One small thing also, I checked my results with all NY state and my sub sample, the standard errors in estimations do not change much. Which I believe is a good sign to have same results for 10K sub-sample vs 3 million NY state sample
However when I use the summary as below
ststo clear
svyset[pweight=perwt], vce(brr) brrweight(repwtp1-repwtp80) fay(.5)mse
eststo est1: svy, subpop(mysubgroup): mean d_emp
estat sd
means are same even in NY state sample or NYC sample, but standard deviations are smaller in NY state population sample. Is this unusal in IPUMS, because I thought using wider population may increase the standard deviations, do not increase them.
In your application, all cases would be person records in the 2005-2017 ACS samples. Because the data are representative at the state-level and because stratification and weights are post-stratified at the county-level, I think you could subset to those geographic units. However, I would run analyses using all three and compare results. I would not expect your means or point estimates to change, but you may get different standard errors–when you drop cases the sample design information in their replicate weight values which are used to estimate standard errors cannot be used.
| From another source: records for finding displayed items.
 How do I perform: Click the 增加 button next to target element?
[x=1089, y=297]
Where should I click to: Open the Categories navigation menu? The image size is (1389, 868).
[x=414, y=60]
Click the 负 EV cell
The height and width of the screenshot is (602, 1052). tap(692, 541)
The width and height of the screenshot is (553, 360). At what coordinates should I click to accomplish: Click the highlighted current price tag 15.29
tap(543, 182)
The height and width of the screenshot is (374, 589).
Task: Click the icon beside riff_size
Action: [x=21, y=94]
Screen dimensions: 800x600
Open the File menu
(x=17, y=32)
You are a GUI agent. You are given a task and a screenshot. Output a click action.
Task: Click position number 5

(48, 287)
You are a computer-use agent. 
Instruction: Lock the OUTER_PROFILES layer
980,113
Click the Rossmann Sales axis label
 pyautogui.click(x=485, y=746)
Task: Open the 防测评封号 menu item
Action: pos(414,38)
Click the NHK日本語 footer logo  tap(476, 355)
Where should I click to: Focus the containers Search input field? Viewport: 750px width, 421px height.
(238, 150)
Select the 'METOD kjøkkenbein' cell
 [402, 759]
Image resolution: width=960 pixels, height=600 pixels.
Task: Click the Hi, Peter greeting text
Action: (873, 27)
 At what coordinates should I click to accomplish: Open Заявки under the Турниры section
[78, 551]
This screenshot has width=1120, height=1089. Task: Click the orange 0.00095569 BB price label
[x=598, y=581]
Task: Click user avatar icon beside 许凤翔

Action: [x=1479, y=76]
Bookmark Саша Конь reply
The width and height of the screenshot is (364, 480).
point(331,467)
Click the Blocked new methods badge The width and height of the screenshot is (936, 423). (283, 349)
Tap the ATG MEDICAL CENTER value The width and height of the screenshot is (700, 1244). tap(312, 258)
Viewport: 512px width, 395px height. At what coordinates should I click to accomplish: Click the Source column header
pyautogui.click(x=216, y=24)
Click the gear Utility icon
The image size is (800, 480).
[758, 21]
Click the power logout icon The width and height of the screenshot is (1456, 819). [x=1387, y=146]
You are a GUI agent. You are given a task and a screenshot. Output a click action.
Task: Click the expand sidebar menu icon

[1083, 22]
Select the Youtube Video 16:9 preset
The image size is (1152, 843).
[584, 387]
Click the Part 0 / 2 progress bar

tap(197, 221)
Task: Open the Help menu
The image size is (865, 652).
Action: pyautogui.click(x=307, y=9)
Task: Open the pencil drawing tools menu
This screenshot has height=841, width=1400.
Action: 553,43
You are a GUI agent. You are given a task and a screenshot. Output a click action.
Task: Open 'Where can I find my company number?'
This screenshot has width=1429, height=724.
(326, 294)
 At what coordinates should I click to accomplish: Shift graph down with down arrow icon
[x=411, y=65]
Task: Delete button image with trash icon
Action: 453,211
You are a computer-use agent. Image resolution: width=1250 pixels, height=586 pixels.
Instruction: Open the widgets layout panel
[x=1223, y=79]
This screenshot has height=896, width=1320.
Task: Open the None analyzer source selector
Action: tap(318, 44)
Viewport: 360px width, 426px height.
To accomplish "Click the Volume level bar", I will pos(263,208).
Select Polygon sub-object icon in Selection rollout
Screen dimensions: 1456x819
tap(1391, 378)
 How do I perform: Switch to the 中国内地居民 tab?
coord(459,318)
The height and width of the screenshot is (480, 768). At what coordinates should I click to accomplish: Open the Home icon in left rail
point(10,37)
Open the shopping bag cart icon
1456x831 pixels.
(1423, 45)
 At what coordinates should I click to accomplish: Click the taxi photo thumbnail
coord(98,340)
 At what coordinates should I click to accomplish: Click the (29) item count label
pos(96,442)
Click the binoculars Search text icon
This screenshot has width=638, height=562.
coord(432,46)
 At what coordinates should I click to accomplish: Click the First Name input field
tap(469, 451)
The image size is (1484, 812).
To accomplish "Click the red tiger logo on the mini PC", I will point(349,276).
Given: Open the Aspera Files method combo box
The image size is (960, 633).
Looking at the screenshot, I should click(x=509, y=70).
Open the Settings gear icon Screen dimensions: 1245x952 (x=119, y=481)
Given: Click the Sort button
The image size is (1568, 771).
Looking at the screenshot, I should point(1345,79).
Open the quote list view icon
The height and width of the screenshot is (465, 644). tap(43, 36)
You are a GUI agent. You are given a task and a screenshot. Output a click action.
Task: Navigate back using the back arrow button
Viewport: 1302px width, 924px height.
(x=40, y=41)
My expertise is in IPUMS data and I am not in a position to provide further comment on your questions about expected changes to standard deviations depending on sample size. We leave it up to each individual researcher to interpret differences in approaches based on their application and norms in their field; I hope the resources I shared in my previous post are helpful as you look into replicate weights further. You may also be interested in this paper on replicate weights from the Stata Journal as well, which explicitly covers replicate weights with subpopulations.